* [TAREFA]: Por favor, formate todas as linhas abaixo como uma tabela em Markdown com as colunas Nº e Linha. Numere cada linha e omita as que estiverem em branco.

(Registros de posição do alvo)
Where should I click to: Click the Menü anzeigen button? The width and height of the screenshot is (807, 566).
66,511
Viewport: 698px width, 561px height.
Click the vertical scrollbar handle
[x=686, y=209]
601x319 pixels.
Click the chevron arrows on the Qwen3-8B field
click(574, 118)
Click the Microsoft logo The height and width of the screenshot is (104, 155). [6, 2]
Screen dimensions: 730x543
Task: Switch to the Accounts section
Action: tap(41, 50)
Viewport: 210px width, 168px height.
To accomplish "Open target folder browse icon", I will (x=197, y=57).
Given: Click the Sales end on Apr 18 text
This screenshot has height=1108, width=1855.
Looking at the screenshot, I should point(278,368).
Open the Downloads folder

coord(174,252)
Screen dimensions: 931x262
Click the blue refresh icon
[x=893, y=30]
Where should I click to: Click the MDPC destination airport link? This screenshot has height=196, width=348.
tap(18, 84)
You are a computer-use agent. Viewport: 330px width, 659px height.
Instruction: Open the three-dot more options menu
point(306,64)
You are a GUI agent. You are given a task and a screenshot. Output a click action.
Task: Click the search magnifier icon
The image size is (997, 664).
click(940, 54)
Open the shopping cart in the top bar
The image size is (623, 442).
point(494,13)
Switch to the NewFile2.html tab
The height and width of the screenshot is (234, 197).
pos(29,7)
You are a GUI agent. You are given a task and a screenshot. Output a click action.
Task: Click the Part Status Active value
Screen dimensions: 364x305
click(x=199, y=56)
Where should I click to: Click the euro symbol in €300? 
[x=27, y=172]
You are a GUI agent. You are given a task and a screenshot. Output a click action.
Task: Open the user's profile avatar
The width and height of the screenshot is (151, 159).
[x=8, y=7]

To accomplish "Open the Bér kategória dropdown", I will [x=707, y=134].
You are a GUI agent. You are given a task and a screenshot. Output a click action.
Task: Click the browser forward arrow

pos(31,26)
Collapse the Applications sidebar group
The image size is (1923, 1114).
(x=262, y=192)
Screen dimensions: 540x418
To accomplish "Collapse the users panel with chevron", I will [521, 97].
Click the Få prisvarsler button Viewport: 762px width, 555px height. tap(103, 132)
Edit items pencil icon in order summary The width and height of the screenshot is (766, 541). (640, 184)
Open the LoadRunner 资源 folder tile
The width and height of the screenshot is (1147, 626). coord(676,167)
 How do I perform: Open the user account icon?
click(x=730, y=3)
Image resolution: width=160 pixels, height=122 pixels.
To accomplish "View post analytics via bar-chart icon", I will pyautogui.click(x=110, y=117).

* [RESPOSTA]:
| Nº | Linha |
|---|---|
| 1 | Where should I click to: Click the Menü anzeigen button? The width and height of the screenshot is (807, 566). |
| 2 | 66,511 |
| 3 | Viewport: 698px width, 561px height. |
| 4 | Click the vertical scrollbar handle |
| 5 | [x=686, y=209] |
| 6 | 601x319 pixels. |
| 7 | Click the chevron arrows on the Qwen3-8B field |
| 8 | click(574, 118) |
| 9 | Click the Microsoft logo The height and width of the screenshot is (104, 155). [6, 2] |
| 10 | Screen dimensions: 730x543 |
| 11 | Task: Switch to the Accounts section |
| 12 | Action: tap(41, 50) |
| 13 | Viewport: 210px width, 168px height. |
| 14 | To accomplish "Open target folder browse icon", I will (x=197, y=57). |
| 15 | Given: Click the Sales end on Apr 18 text |
| 16 | This screenshot has height=1108, width=1855. |
| 17 | Looking at the screenshot, I should point(278,368). |
| 18 | Open the Downloads folder |
| 19 | coord(174,252) |
| 20 | Screen dimensions: 931x262 |
| 21 | Click the blue refresh icon |
| 22 | [x=893, y=30] |
| 23 | Where should I click to: Click the MDPC destination airport link? This screenshot has height=196, width=348. |
| 24 | tap(18, 84) |
| 25 | You are a computer-use agent. Viewport: 330px width, 659px height. |
| 26 | Instruction: Open the three-dot more options menu |
| 27 | point(306,64) |
| 28 | You are a GUI agent. You are given a task and a screenshot. Output a click action. |
| 29 | Task: Click the search magnifier icon |
| 30 | The image size is (997, 664). |
| 31 | click(940, 54) |
| 32 | Open the shopping cart in the top bar |
| 33 | The image size is (623, 442). |
| 34 | point(494,13) |
| 35 | Switch to the NewFile2.html tab |
| 36 | The height and width of the screenshot is (234, 197). |
| 37 | pos(29,7) |
| 38 | You are a GUI agent. You are given a task and a screenshot. Output a click action. |
| 39 | Task: Click the Part Status Active value |
| 40 | Screen dimensions: 364x305 |
| 41 | click(x=199, y=56) |
| 42 | Where should I click to: Click the euro symbol in €300?  |
| 43 | [x=27, y=172] |
| 44 | You are a GUI agent. You are given a task and a screenshot. Output a click action. |
| 45 | Task: Open the user's profile avatar |
| 46 | The width and height of the screenshot is (151, 159). |
| 47 | [x=8, y=7] |
| 48 | To accomplish "Open the Bér kategória dropdown", I will [x=707, y=134]. |
| 49 | You are a GUI agent. You are given a task and a screenshot. Output a click action. |
| 50 | Task: Click the browser forward arrow |
| 51 | pos(31,26) |
| 52 | Collapse the Applications sidebar group |
| 53 | The image size is (1923, 1114). |
| 54 | (x=262, y=192) |
| 55 | Screen dimensions: 540x418 |
| 56 | To accomplish "Collapse the users panel with chevron", I will [521, 97]. |
| 57 | Click the Få prisvarsler button Viewport: 762px width, 555px height. tap(103, 132) |
| 58 | Edit items pencil icon in order summary The width and height of the screenshot is (766, 541). (640, 184) |
| 59 | Open the LoadRunner 资源 folder tile |
| 60 | The width and height of the screenshot is (1147, 626). coord(676,167) |
| 61 |  How do I perform: Open the user account icon? |
| 62 | click(x=730, y=3) |
| 63 | Image resolution: width=160 pixels, height=122 pixels. |
| 64 | To accomplish "View post analytics via bar-chart icon", I will pyautogui.click(x=110, y=117). |